This repository contains the implementation of a Wasserstein Generative Adversarial Network (WGAN) with weight clipping, trained to generate human faces. The WGAN model improves upon traditional GANs by providing a more stable training process and better convergence properties by utilizing Wasserstein loss.
This project implements the Wasserstein GAN with weight clipping, as proposed in the paper "Wasserstein GAN" by Martin Arjovsky, Soumith Chintala, and Léon Bottou. The WGAN model addresses common issues in GAN training, such as mode collapse and unstable gradients, by minimizing the Wasserstein distance between the real and generated data distributions.
The WGAN model utilizes architecture as proposed in "Unsupervised Representation Learning with Deep Convolutional Generative Adversarial Networks" paper and aims to stabilize the model training using wasserstein distance and enforcing the 1-Lipschitz continuity using weight clipping as described in "Wasserstein GAN" paper:
- Generator: Utilizes transposed convolutions to upsample the input noise vector into a desired output image size. The generator employs ReLU activation functions, except for the output layer which uses a Tanh activation function.

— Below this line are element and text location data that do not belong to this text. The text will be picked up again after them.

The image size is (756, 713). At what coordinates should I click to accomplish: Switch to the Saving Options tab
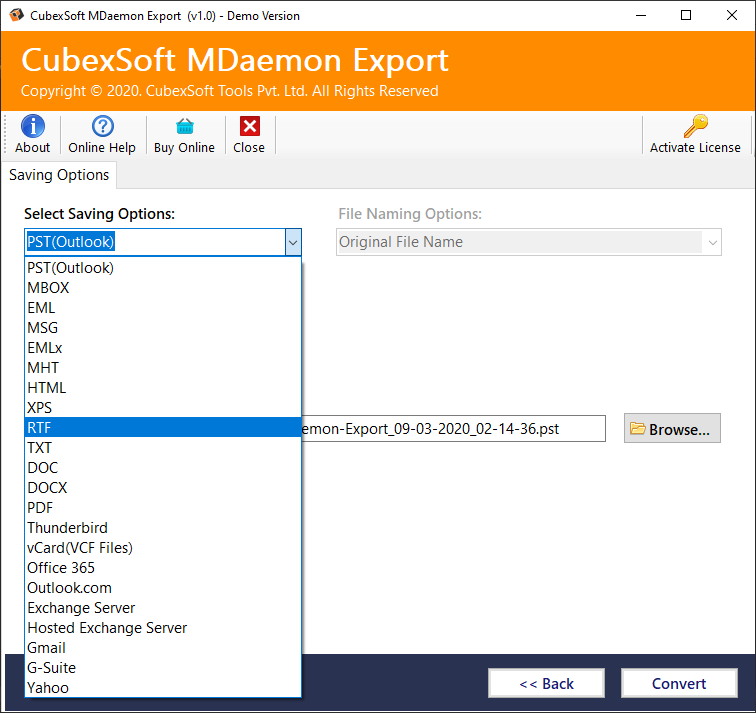click(x=59, y=175)
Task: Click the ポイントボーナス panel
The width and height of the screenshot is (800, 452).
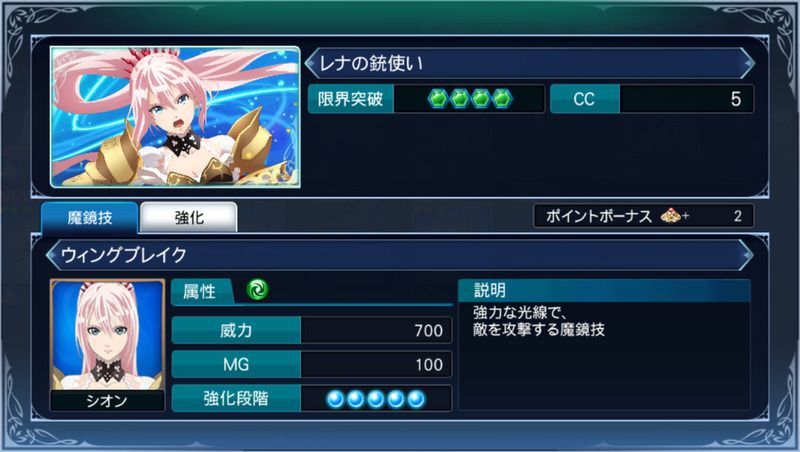Action: 644,216
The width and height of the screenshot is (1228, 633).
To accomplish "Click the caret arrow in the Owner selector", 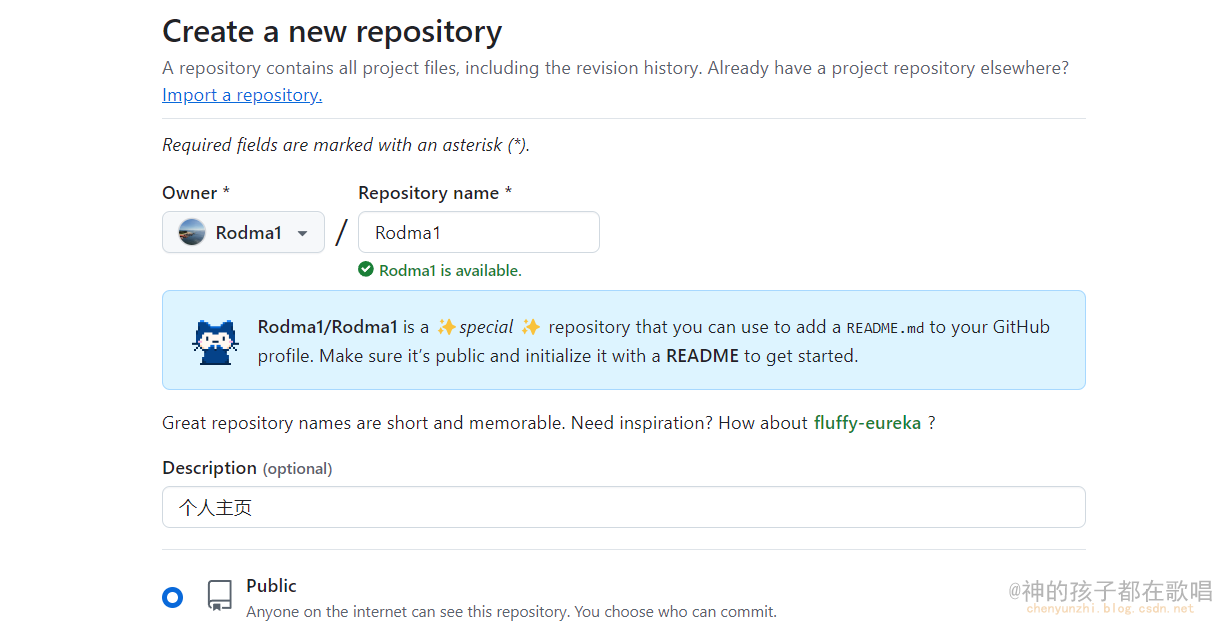I will click(302, 234).
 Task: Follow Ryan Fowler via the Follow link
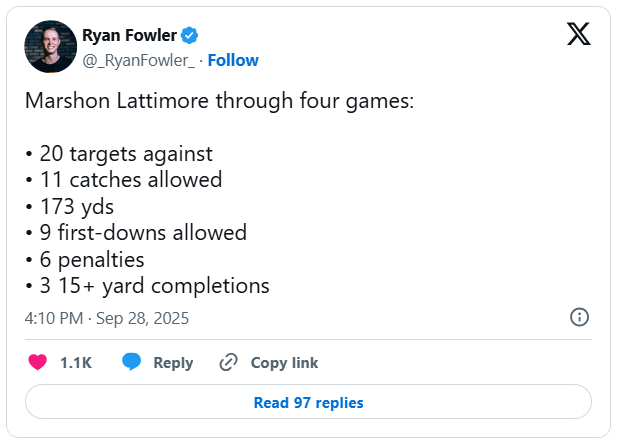[x=232, y=60]
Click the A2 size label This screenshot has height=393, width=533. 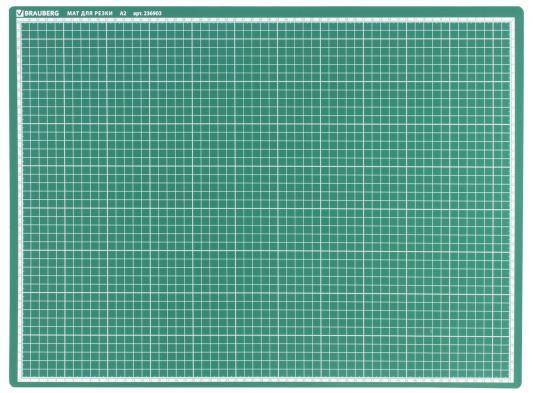coord(123,13)
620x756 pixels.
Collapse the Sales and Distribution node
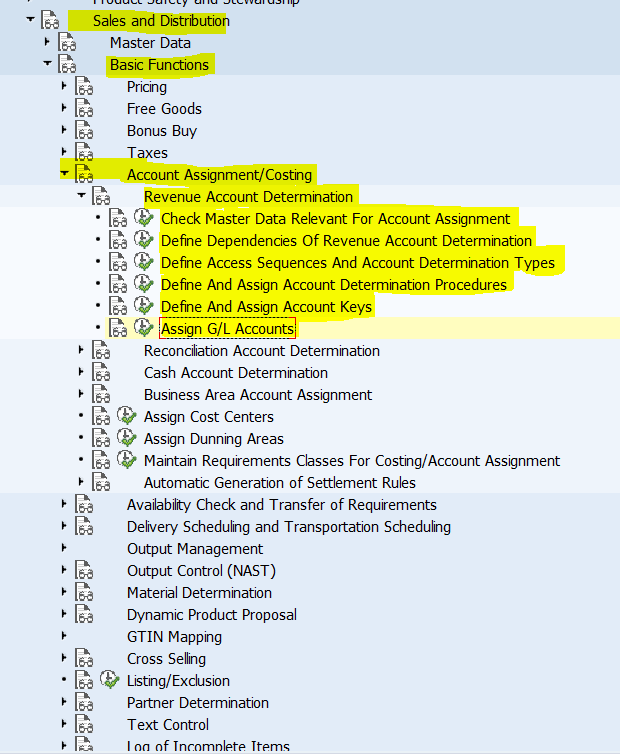30,20
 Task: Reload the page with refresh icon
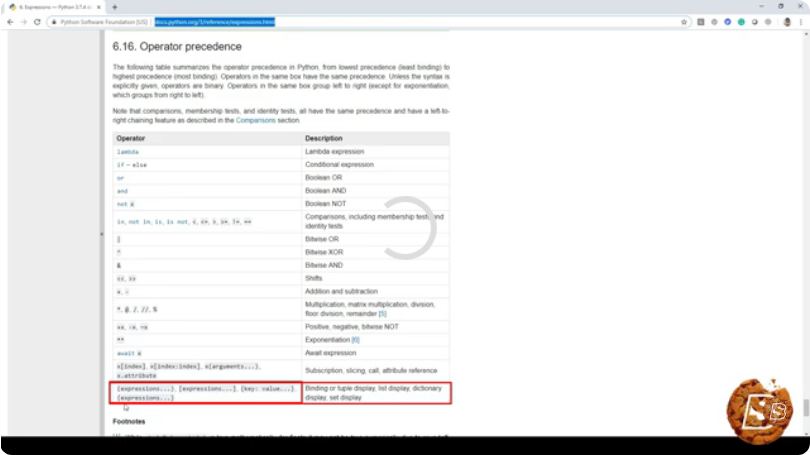[x=37, y=22]
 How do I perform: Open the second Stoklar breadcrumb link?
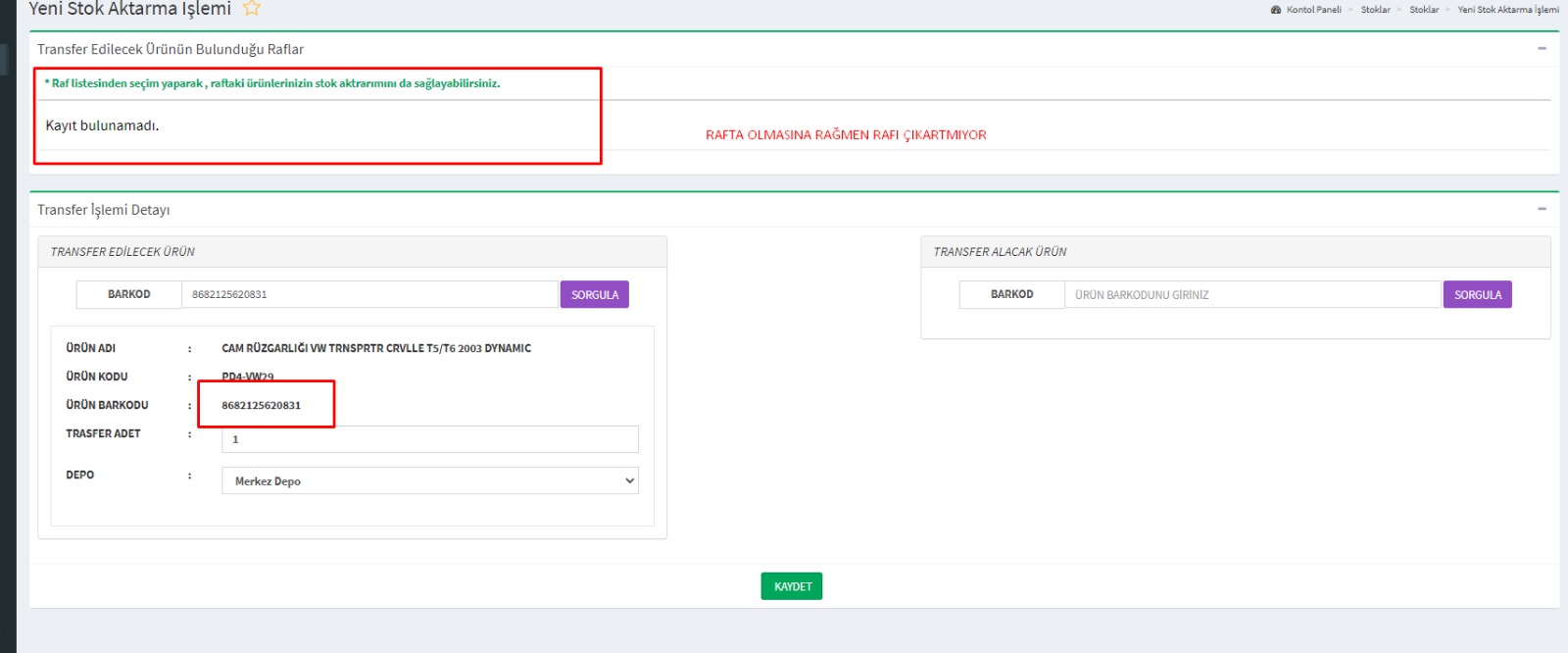(1424, 10)
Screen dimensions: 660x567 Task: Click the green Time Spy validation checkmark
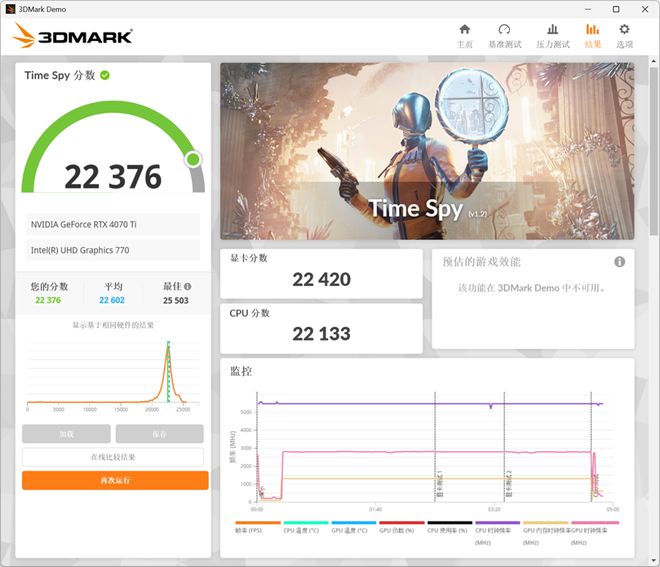105,75
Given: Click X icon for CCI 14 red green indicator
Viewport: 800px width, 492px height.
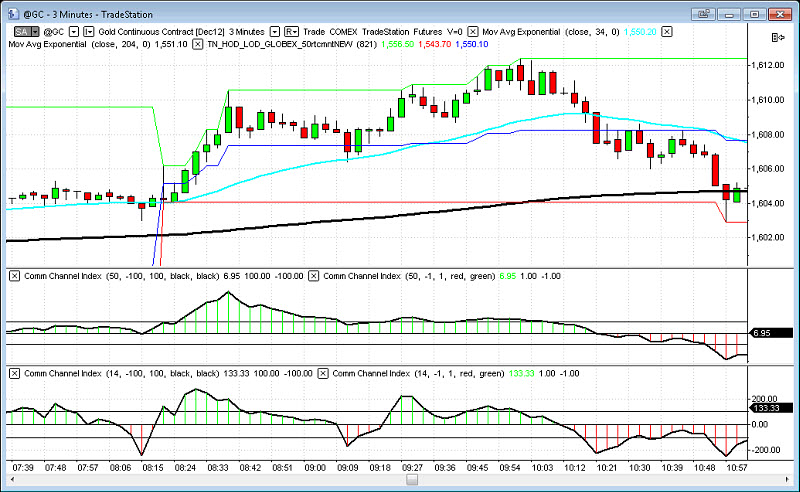Looking at the screenshot, I should click(x=322, y=373).
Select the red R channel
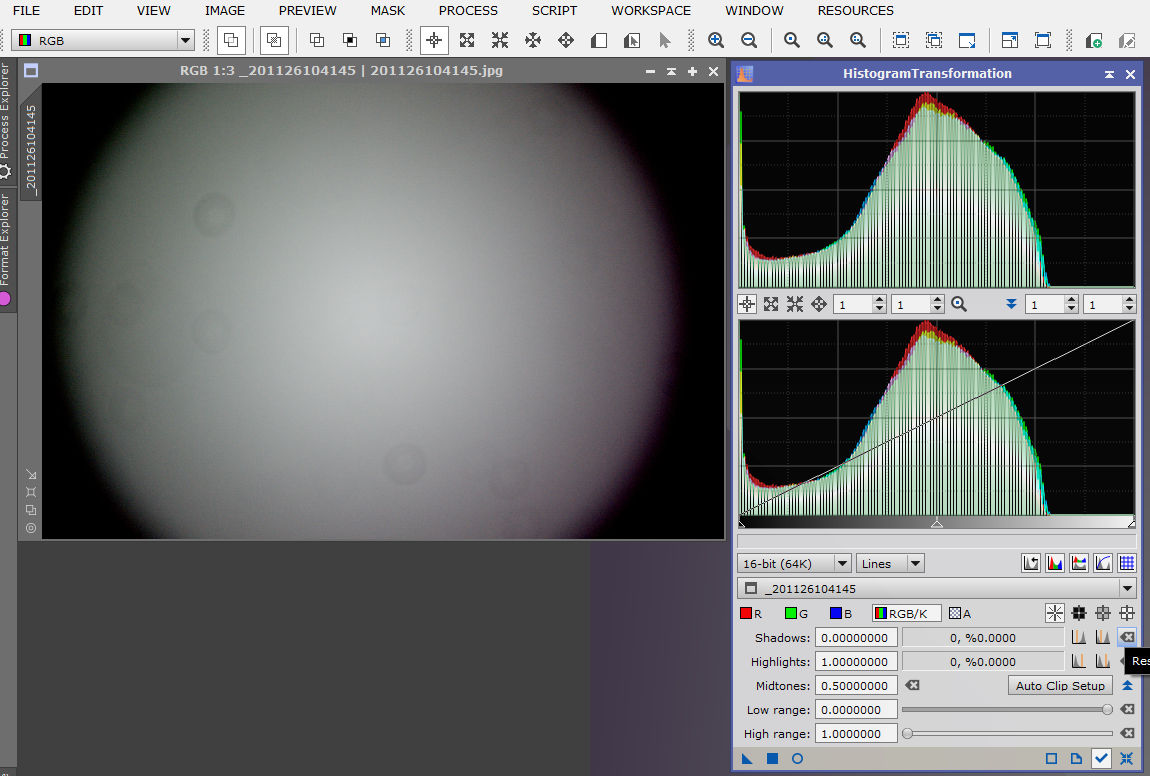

- Discriminator (Critic): A convolutional neural network that distinguishes between real and fake samples. It uses Leaky ReLU activation functions. Unlike traditional GANs, the discriminator's output is not a probability but rather a real-valued score, which represents the Wasserstein distance.
The key hyperparameters used in the code are:
- Learning Rate: 5e-5
- Optimizer: RMSprop
- Batch Size: 64
- Noise Vector Dimension: 128
- Image Size: 64x64
- Image Channels: 3
- Number of Epochs: 5 (can be adjusted based on dataset size and training resources)
- Weight Clip: 0.01
- Weight Clipping: To enforce the Lipschitz constraint required by the Wasserstein distance, the weights of the discriminator are clipped to a fixed range after each update.
- No Sigmoid in Discriminator: The discriminator outputs a real number without applying a sigmoid function, allowing it to represent the Wasserstein distance.
The training process was monitored by generating samples from a batch of fixed noise at regular intervals. A timelapse of these generated samples is available, showcasing the model's progression over time. Images were captured every 100th batch during each epoch, allowing you to visualize how the quality and diversity of the generated data improve as the training progresses.
The timelapse demonstrates:
- Early Epochs: The model starts by generating solid-colored images very early in the training. This is a common behavior as the model begins to learn the basic structure of the data distribution.
- Mid to Late Epochs: The model begins to produce more coherent and realistic outputs, with finer details and improved structure.
- Final Epochs: The generated samples closely resemble the target data distribution, demonstrating the effectiveness of the WGAN architecture with weight clipping.
This project is licensed under the MIT License - see the LICENSE file for details.